A MAJOR PLOTLINE OF THAT MUSICAL THAT EVERYONE FELL OVER THEMSELVES ABOUT THE LAST FOUR YEARS WAS THAT THE PROTAGONIST, THE PRIMARY ANTAGONIST, AND THEIR FRIENDS WERE ALL EARLY ABOLITIONISTS
— Sean T at RCP (@SeanTrende) December 30, 2019
To buttress his argument, Cost quoted the Madison debates from August 8, 1787, in which the notes stated:
Mr. Govr. MORRIS moved to insert “free” before the word inhabitants. Much he said would depend on this point. He never would concur in upholding domestic slavery. It was a nefarious institution. It was the curse of heaven on the States where it prevailed. Compare the free regions of the Middle States, where a rich & noble cultivation marks the prosperity & happiness of the people, with the misery & poverty which overspread the barren wastes of Va. Maryd. & the other States having slaves. Travel thro’ ye. whole Continent & you behold the prospect continually varying with the appearance & disappearance of slavery. The moment you leave ye. E. Sts. & enter N. York, the effects of the institution become visible, passing thro’ the Jerseys & entering Pa. every criterion of superior improvement witnesses the change. Proceed south wdly & every step you take thro’ ye. great region of slaves presents a desert increasing, with ye. increasing proportion of these wretched beings.

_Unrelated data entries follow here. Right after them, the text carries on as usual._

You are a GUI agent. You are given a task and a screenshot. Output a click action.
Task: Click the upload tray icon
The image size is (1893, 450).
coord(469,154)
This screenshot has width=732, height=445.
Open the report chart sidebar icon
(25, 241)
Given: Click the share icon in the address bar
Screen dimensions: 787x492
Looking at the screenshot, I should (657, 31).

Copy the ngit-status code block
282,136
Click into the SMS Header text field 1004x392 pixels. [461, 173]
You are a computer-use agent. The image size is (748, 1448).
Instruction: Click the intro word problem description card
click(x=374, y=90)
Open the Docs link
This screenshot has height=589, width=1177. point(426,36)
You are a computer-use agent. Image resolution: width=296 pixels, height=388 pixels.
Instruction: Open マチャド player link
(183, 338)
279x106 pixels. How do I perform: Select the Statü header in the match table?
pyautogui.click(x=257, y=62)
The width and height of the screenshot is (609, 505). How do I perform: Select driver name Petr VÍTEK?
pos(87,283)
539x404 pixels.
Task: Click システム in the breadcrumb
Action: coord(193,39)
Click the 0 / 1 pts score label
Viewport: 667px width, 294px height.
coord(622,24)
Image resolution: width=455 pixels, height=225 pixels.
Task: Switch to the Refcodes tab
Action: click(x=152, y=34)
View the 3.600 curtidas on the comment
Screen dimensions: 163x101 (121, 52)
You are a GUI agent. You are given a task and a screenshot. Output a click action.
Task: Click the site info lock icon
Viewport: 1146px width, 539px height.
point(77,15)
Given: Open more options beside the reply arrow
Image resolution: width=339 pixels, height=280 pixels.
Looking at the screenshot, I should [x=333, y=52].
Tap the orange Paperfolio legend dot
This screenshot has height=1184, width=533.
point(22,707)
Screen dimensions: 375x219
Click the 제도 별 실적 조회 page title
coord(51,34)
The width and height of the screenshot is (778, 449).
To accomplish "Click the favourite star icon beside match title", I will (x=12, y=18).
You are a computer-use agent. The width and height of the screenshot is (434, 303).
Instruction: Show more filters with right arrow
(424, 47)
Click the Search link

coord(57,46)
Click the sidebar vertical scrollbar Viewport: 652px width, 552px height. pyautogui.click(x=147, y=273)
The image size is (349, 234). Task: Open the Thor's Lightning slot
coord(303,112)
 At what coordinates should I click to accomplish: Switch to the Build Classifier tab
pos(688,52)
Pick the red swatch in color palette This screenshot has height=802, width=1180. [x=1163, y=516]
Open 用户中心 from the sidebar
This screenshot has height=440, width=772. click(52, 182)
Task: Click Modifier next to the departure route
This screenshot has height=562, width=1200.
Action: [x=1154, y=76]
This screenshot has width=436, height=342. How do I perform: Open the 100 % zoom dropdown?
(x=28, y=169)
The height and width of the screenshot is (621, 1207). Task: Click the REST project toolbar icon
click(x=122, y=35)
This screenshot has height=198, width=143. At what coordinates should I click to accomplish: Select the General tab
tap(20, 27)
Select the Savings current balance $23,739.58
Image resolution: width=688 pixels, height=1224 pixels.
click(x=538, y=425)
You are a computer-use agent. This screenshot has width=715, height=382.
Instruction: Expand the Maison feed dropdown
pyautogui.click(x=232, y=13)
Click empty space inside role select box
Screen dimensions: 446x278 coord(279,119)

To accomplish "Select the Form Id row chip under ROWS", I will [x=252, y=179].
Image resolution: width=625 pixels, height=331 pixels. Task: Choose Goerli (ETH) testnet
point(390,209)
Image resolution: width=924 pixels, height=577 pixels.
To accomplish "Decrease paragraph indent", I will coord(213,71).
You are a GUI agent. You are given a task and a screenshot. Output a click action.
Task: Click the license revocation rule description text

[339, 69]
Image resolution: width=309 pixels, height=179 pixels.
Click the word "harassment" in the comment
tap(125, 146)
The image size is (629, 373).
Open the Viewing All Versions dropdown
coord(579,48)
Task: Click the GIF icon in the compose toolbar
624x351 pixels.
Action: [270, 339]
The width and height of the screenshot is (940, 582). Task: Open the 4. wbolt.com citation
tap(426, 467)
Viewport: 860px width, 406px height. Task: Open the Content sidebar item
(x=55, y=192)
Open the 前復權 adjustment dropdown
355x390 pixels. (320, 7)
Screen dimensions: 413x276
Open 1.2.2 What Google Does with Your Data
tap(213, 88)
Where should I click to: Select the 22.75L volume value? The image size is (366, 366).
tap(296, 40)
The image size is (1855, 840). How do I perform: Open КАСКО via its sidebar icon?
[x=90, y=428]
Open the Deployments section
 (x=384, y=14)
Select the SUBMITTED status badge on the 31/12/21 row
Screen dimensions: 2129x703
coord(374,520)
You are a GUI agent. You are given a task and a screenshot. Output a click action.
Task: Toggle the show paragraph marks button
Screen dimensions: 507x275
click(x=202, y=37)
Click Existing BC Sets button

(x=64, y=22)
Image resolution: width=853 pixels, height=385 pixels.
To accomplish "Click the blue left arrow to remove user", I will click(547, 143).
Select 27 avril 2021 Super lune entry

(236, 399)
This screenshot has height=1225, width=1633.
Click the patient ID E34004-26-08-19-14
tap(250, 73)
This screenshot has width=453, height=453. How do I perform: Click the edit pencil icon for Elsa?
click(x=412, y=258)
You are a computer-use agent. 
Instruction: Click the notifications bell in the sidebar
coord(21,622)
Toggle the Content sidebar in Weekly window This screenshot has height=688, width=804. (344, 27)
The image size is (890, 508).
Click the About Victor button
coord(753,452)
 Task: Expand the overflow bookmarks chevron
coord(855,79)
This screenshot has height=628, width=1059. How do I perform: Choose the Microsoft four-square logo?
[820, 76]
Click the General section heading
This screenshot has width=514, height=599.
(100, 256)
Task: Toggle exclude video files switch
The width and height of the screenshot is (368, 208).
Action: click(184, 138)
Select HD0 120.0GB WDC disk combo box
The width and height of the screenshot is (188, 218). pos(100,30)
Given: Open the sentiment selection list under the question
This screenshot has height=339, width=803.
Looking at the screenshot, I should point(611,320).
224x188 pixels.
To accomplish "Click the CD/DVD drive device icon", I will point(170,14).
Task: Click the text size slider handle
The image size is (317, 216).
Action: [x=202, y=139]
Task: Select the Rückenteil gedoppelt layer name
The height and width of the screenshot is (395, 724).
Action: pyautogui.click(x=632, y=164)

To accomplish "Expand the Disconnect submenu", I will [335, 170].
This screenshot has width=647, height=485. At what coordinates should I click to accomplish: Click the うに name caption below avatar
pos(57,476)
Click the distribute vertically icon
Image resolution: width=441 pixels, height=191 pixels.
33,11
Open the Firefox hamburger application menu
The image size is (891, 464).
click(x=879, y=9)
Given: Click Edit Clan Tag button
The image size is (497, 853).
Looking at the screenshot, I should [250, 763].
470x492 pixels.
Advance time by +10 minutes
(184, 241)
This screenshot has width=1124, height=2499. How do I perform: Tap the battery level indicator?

Upon what principle is it that the slaves shall be computed in the representation? Are they men? Then make them Citizens and let them vote. Are they property? Why then is no other property included? The Houses in this city [Philada.] are worth more than all the wretched slaves which cover the rice swamps of South Carolina. The admission of slaves into the Representation when fairly explained comes to this: that the inhabitant of Georgia and S. C. who goes to the Coast of Africa, and in defiance of the most sacred laws of humanity tears away his fellow creatures from their dearest connections & damns them to the most cruel bondages, shall have more votes in a Govt. instituted for protection of the rights of mankind, than the Citizen of Pa. or N. Jersey who views with a laudable horror, so nefarious a practice.